As viceroy of New Spain

He was named viceroy of New Spain on April 17, 1686 under the authority of King Charles II of Spain. Upon arriving in Veracruz, he stayed there a few days in order to gather intelligence on whether the French had established a base on the Gulf coast. (France and Spain were then at war.) He ordered two well-armed brigantines to sail the coast to a point now on the east coast of the United States to look for a French colony. (They didn't actually sail that far.)

He arrived in Chapultepec November 5, 1688 and took the oath of office on November 16. His formal entry into Mexico City took place on November 30, 1688 and his term of office is dated from that day.

The following month three English pirates arrived in the city under heavy guard. They had been taken prisoner at the Laguna de Términos, stating that they had been among a group of 100 English who had arrived seven months earlier to cut precious woods to be sent to Jamaica. The viceroy took steps to expel them.

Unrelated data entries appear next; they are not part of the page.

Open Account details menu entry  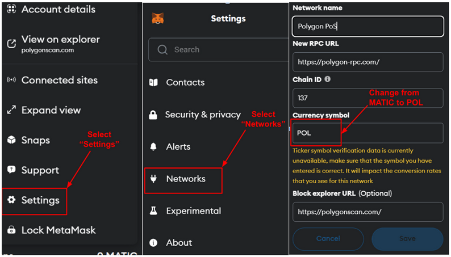click(58, 10)
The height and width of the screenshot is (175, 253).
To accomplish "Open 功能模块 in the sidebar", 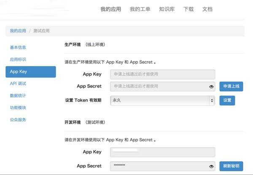I will pyautogui.click(x=18, y=108).
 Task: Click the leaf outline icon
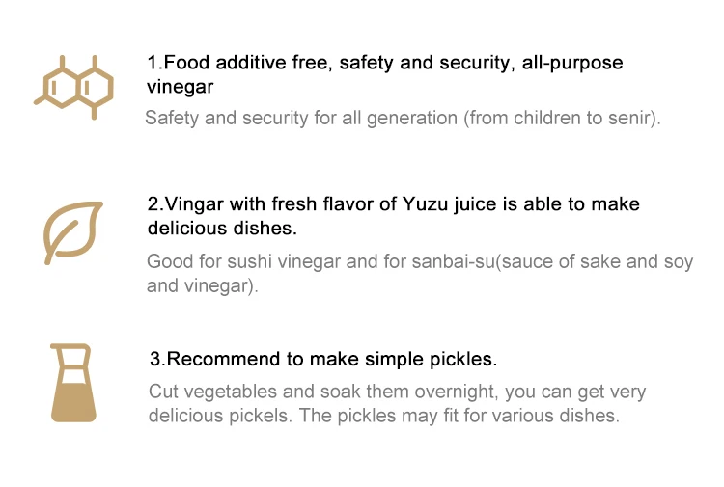coord(73,231)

The two brigantines returned, bringing news that they had found a few small ships and a half-built fort at San Bernardo Bay, Texas, but that the builders of the fort had been killed by Indians.

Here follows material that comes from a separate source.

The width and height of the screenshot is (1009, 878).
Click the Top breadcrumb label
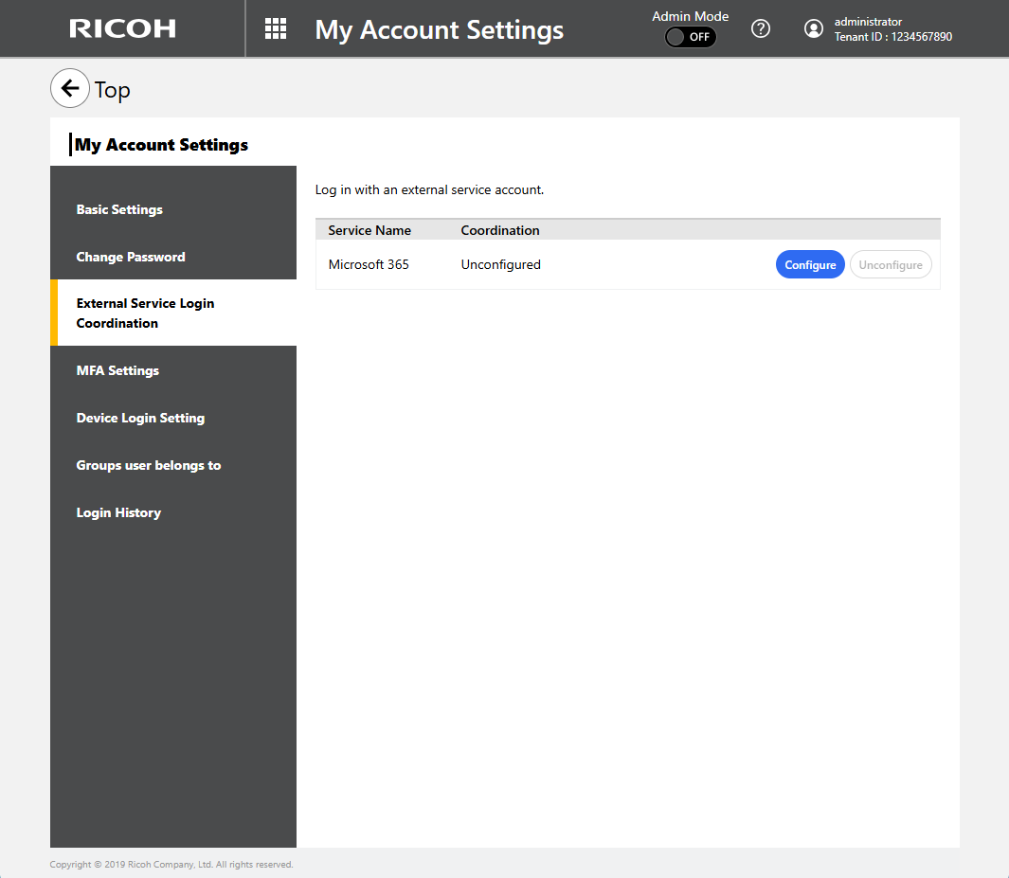click(112, 90)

He ordered the construction of another aqueduct for Mexico City. This aqueduct ran from Alberca Chica of Chapultepec, at the foot of the hill, along the boulevards of Tacubaya and Arcos de Belén to a point in the city given the name El Salto del Agua (The Waterfall, literally Water Jump). This work, 3,908 meters long with 904 masonry arches was finally finished in 1779, during the term of Viceroy Antonio María Bucareli y Ursúa. Portocarrero bore the cost from his own pocket.

Fearing the presence of the French in San Bernardo and Espíritu Santo, Portocarrero accelerated the pacification of the province of Nueva Extremadura de Coahuila and named Captain Alonso de León governor. On August 12, 1689, de León founded the city of Santiago de la Monclova, named for the viceroy. One hundred fifty families were established there, including 270 well-armed men to repulse any incursions of the French. The viceroy also ordered the repair or construction of other forts farther north, all in communication with each other.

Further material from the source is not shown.